■ **Aim of the exercise**
Copy out exactly the stretch below, from the line with "Given: Click the word Points in header" through the line with "Where should I click to: Expand", both included; the pictures stay out.
------
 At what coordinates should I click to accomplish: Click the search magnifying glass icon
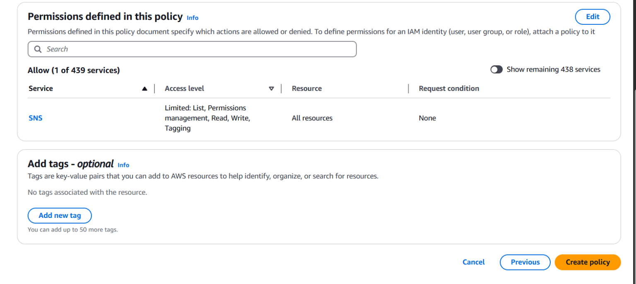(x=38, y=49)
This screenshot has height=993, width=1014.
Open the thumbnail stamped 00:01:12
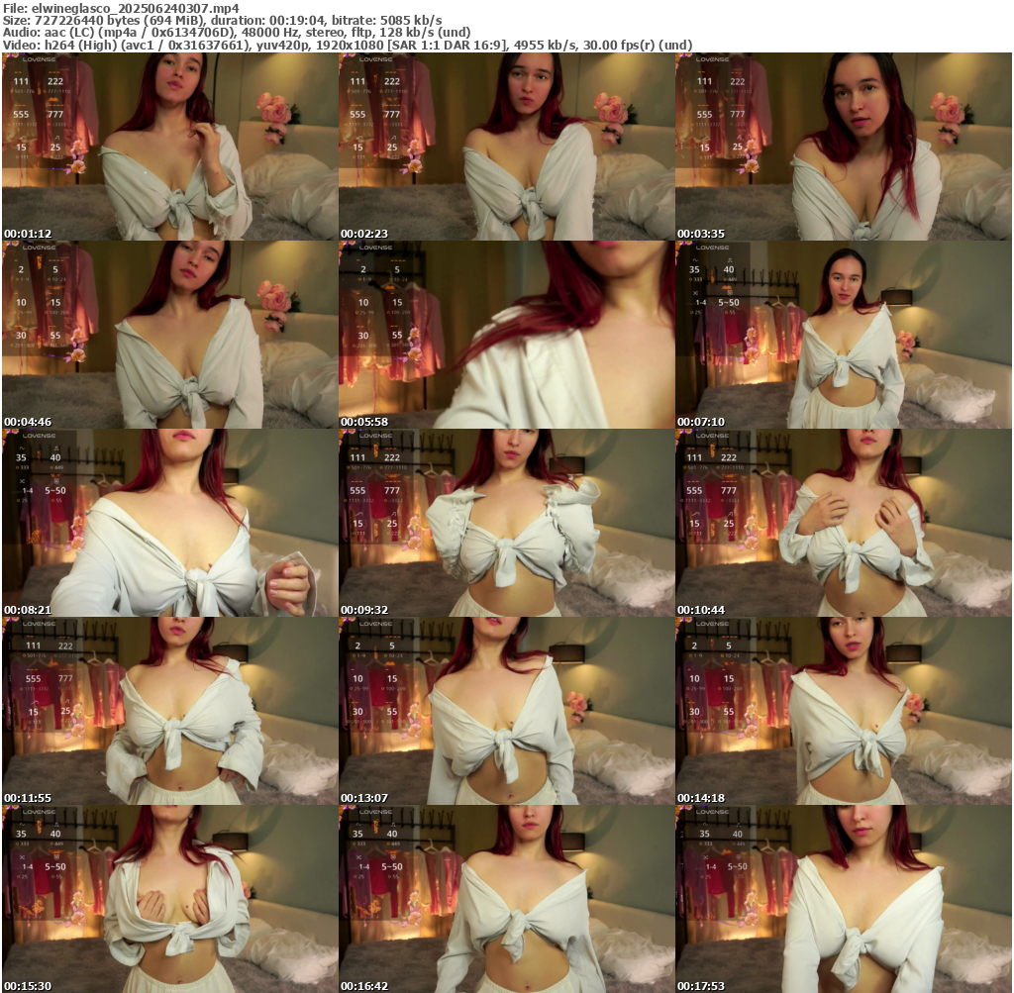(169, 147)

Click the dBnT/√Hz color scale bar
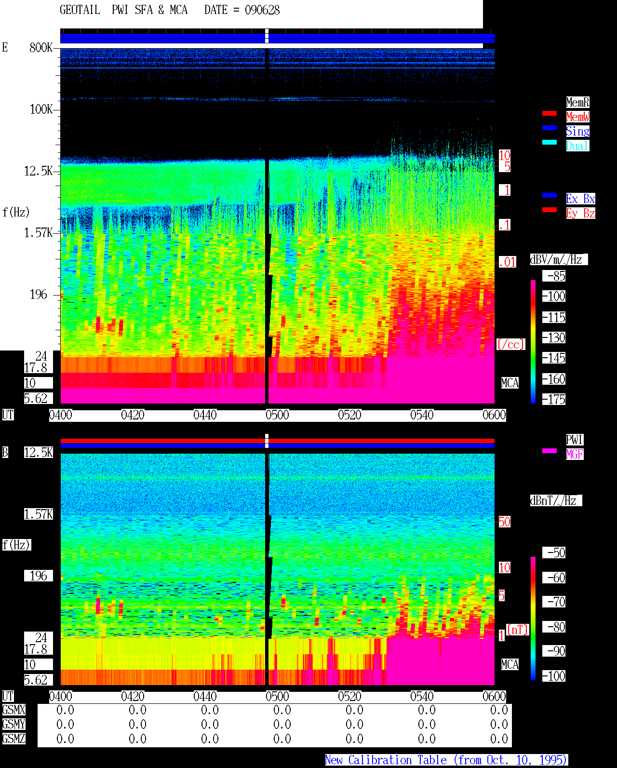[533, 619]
------
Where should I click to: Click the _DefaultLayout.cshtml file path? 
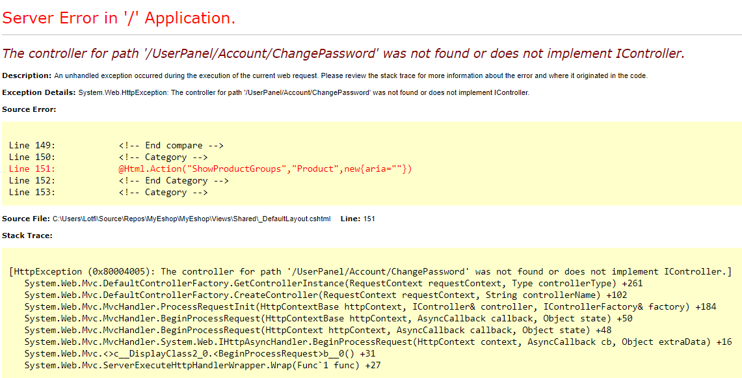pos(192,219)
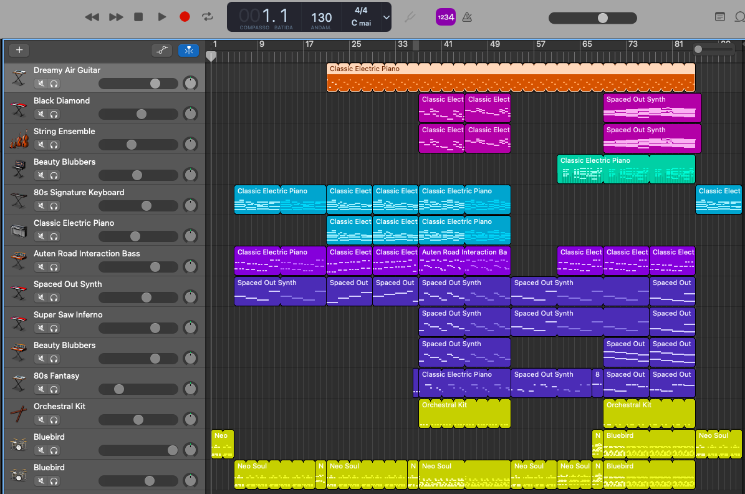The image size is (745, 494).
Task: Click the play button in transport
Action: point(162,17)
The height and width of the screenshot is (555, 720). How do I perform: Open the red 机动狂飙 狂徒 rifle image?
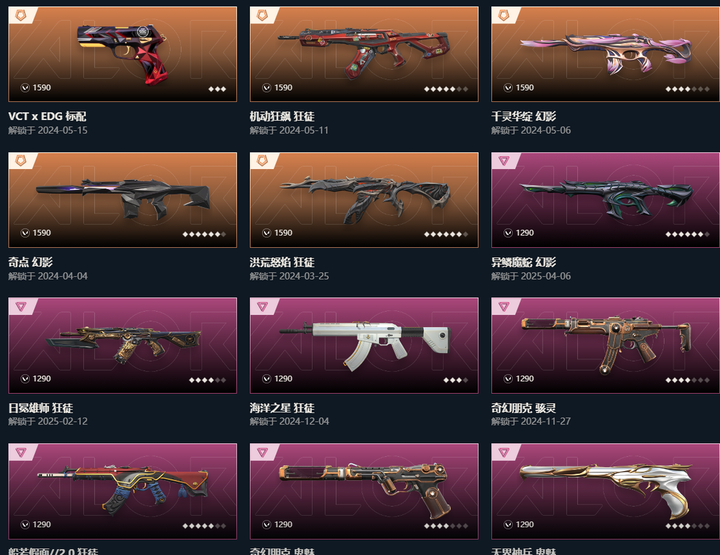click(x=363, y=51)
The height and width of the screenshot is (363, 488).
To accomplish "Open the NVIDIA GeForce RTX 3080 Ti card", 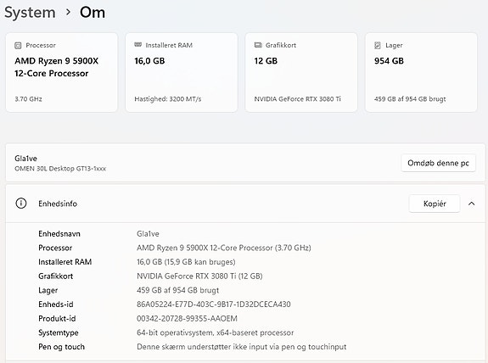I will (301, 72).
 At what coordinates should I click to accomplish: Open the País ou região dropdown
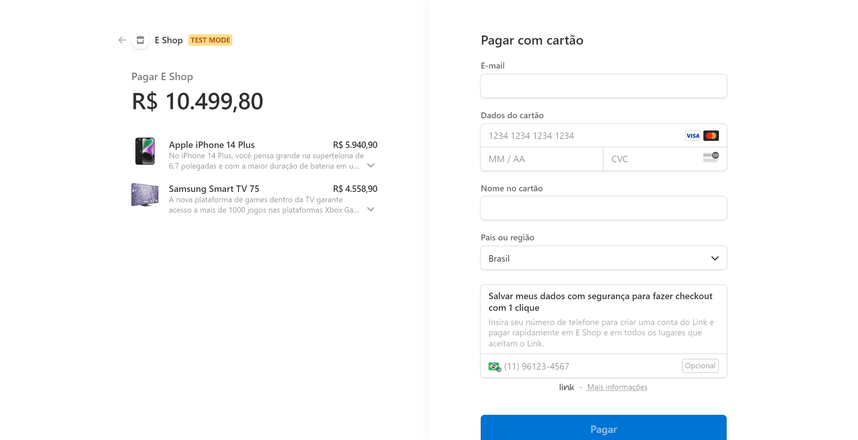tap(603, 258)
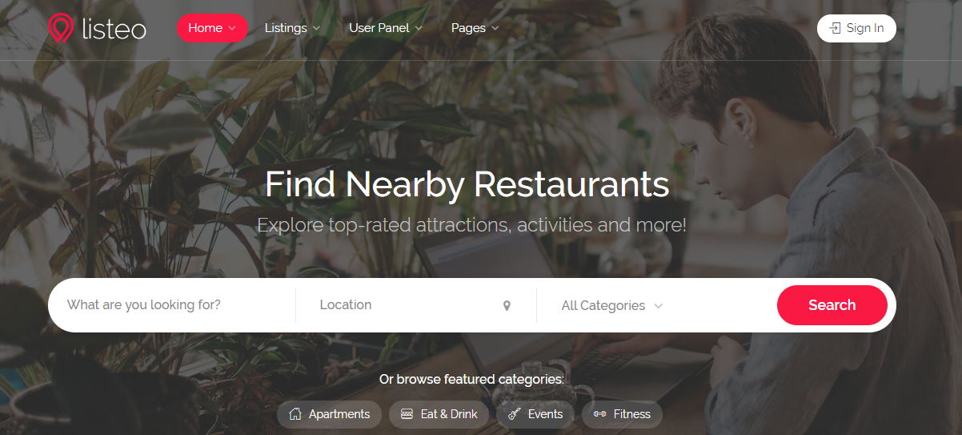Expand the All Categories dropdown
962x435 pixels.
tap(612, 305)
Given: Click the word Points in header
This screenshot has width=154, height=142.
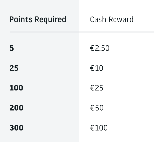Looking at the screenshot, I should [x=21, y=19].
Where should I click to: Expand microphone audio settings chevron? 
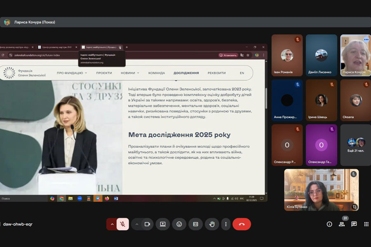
------
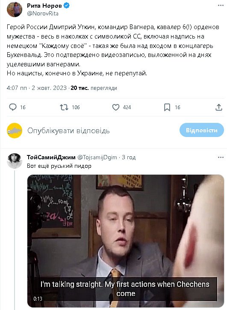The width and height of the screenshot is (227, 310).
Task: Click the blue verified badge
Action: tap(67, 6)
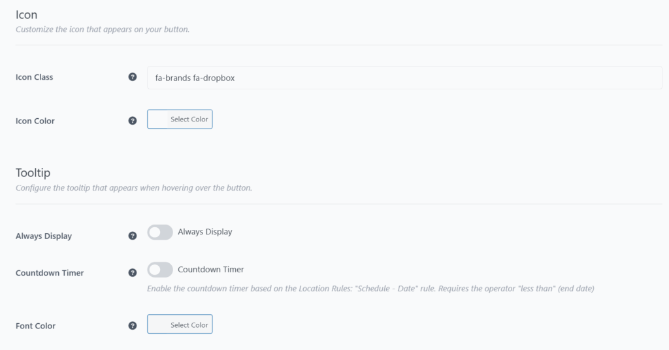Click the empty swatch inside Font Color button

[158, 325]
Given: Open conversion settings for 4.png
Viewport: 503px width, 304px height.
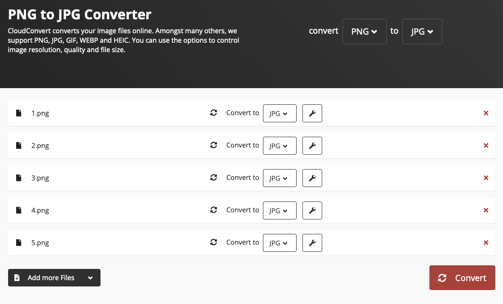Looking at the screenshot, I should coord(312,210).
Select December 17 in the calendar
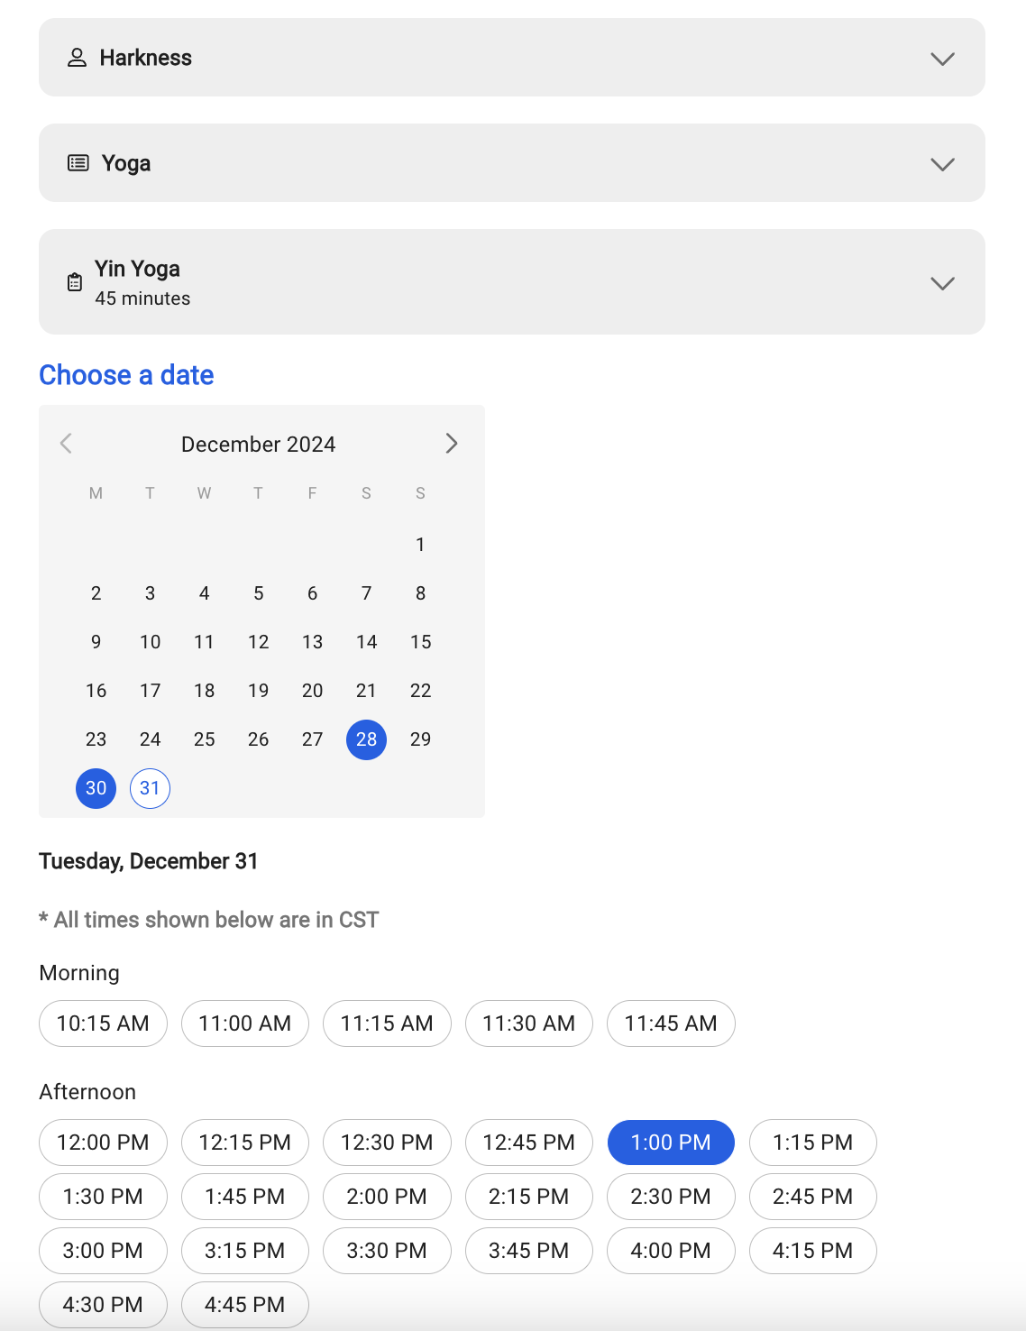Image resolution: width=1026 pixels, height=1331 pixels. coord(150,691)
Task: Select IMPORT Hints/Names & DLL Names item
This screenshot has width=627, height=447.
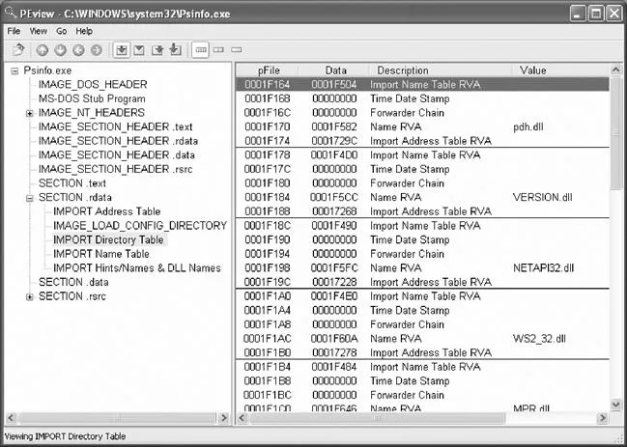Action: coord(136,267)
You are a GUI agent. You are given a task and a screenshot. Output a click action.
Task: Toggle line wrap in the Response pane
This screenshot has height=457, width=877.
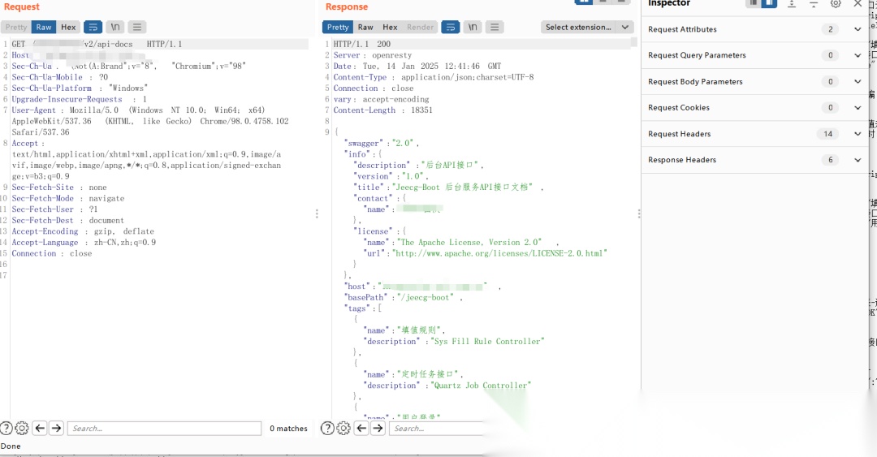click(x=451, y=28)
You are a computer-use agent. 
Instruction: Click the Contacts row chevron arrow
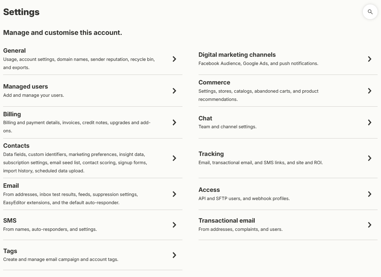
------
■ **Answer to this problem**
Given: Click the word Points in header
This screenshot has width=154, height=142.
Looking at the screenshot, I should [x=21, y=19].
Where should I click to: Expand microphone audio settings chevron? 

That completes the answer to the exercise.